Question: How do you select the number of PCs to use for clustering and t-SNE?
Answer: By default, cellranger count
currently uses the top 10 principal components from the principal component analysis (PCA) step during secondary analysis.
One of the outputs of cellranger count/reanalyze is a variance.csv file. This output file is described in the analysis outputs support documentation. It contains the proportion of total variance explained by each principal component.
$ head -5 analysis/pca/10_components/variance.csv
PC,Proportion.Variance.Explained
1,0.0056404970744118104
2,0.0038897311237809061
3,0.0028803714818085419
4,0.0020830581822081206
You can run cellranger reanalyze
to update the clustering and t-SNE analyses using a different number of top principal components based on the plot of variance explained versus PC rank. When choosing the number of principal components that are significant, it is useful to look at the plot of variance explained as a function of PC rank - when the numbers start to flatten out, subsequent PCs are unlikely to represent meaningful variation in the data.

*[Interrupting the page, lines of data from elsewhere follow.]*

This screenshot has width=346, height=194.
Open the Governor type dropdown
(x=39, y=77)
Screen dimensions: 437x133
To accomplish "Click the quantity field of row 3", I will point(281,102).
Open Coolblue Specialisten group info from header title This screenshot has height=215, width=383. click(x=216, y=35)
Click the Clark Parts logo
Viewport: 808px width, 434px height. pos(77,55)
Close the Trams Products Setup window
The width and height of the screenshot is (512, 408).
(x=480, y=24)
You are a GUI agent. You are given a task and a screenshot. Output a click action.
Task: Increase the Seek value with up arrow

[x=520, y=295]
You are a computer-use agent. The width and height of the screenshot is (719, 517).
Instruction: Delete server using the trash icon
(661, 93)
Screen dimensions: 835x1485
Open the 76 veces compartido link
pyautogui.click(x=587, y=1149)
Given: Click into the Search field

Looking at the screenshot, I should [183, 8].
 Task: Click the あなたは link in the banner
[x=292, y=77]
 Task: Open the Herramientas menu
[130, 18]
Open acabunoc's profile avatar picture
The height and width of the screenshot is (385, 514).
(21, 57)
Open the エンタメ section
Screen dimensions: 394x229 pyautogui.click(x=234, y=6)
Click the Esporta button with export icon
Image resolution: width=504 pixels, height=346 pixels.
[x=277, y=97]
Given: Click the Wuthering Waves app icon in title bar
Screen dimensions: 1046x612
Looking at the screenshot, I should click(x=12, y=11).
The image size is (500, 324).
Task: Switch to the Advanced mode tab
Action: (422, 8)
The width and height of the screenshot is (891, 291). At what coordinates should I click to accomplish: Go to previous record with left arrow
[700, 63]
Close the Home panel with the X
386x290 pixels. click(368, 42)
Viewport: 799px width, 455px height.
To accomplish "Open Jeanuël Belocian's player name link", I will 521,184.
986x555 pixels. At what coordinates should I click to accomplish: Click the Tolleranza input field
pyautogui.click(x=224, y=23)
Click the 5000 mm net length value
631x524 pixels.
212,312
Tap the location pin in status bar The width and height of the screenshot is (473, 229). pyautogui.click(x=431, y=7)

Outside of Cell Ranger, there is a Seurat tutorial with a useful write-up on this topic under the section "Determine statistically significant principal components." It describes various heuristics for selecting the number of top PC components to use for clustering and t-SNE. The use of the elbow plot in Seurat is consistent with the advice above in the Cell Ranger documentation (plot of variance/standard deviation as a function of the PC rank). However, as noted in the Seurat tutorial, it is also useful to also evaluate alternative approaches.